__Document extract__
* Start *
How do I get the page status (200, 404, 500, etc)

1,265 views
Skip to first unread message

Paul Denize

unread,
Apr 21, 2009, 5:25:25 PM4/21/09
to Watir General
I must be missing something but I spent some time yesterday trying to
get the page status code. But I could not find this anywhere.

I want to know if the page I requested failed in some way(404,500),
was from the cache(302), or was successfully fetched(200).

How do I get the page status? Or even the page header (which has this
in it)?

Tony

unread,
Apr 22, 2009, 9:29:49 PM4/22/09
to Watir General
Hi Paul,

Would suggest you use fiddler which is a free tool.(http://
www.fiddler2.com/fiddler2/)
You could run fiddler while your scripts are executing and capture the
status code, urls hit etc from a different process.

You could also try httpwatch (not free) http://www.httpwatch.com/
This supports ruby programming and could be used along with watir to
get the results you need.

If anyone has a better solution using COM, iam waiting to hear.

-Tony

Paul Rogers

unread,
Apr 22, 2009, 10:17:45 PM4/22/09
to watir-...@googlegroups.com
i could never find a way of getting the status code easily. If you look through the watir source it does something like use a regular expression against the page title to try and figure it out. At one point watir would raise an exception when the page finished loading if it was an error, I think that is now off by default

Paul

Jarmo Pertman

unread,
Apr 23, 2009, 6:41:38 AM4/23/09
to Watir General
I also wondered why this regular expression script was in Watir's
source, since it is actually really easy to get status with Net::HTTP.

Anyway, here are 2 examples I just did which could be used. First one
returns response status code and response class. It will throw
exception if web server isn't running for example. Here's the script
itself:

require 'net/http'
require 'uri'

def page_status url
url = URI.parse(url)

http = Net::HTTP.new(url.host, url.port)

http.start do
http.request_get(url.path.empty? ? "/" : url.path) do |res|
return {:name => res.class, :code => res.code}
end
end
end

status = page_status("http://localhost")

puts status[:name]
puts status[:code]

-----
Output would be something similar to:
Net::HTTPOK
200

But I doubt that you actually want to know the exact response code.
You probably just want to know if the page loaded correctly with
status 200, right? Anyway, then you could use something like this
instead:

def page_ok? url
url = URI.parse(url)

http = Net::HTTP.new(url.host, url.port)
* End *
__Short task A__
Based on the thread above, say whether each statement agrees with it, answering yes or no and quoting the deciding words: (i) Tony describes fiddler as a free tool; (ii) Tony says httpwatch is free; (iii) Paul Rogers thinks Watir raising an exception on an error page is now on by default.

[Entries from a dataset]
* Start *
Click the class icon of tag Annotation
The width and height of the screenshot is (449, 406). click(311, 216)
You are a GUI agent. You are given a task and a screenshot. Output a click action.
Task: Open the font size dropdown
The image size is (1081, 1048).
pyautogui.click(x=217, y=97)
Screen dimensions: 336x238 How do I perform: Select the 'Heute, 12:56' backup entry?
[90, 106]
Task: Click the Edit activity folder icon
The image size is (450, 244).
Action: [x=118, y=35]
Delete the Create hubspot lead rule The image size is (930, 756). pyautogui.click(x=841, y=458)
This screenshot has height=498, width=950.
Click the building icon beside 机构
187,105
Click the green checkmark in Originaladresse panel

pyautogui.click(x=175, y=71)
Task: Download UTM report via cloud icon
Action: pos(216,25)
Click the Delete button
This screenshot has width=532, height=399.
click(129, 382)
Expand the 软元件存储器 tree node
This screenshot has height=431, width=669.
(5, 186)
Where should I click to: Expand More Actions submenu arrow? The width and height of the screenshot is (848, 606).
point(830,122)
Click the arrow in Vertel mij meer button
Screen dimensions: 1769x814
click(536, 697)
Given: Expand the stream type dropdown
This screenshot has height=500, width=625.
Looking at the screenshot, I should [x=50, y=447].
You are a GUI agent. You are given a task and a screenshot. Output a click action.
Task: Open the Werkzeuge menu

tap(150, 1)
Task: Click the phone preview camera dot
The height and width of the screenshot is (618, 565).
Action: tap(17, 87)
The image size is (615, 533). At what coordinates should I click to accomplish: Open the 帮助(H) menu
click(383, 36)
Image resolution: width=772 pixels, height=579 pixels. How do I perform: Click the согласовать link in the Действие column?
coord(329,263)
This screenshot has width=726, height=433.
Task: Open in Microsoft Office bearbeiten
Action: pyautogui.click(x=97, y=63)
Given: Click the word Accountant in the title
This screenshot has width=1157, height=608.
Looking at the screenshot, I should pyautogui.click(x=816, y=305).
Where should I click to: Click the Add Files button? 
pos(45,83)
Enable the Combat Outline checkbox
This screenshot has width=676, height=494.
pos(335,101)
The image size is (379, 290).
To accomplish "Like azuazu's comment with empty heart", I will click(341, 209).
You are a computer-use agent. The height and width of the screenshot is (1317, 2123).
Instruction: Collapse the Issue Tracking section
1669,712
* End *
__Short task B__
Duplicate the entries from the line with "You are a computer-use" through the end of the entries, including both ends.

__Written response A__
(i) Yes: "Would suggest you use fiddler which is a free tool."
(ii) No: "You could also try httpwatch (not free)"
(iii) No: "I think that is now off by default"

__Written response B__
You are a computer-use agent. The height and width of the screenshot is (1317, 2123).
Instruction: Collapse the Issue Tracking section
1669,712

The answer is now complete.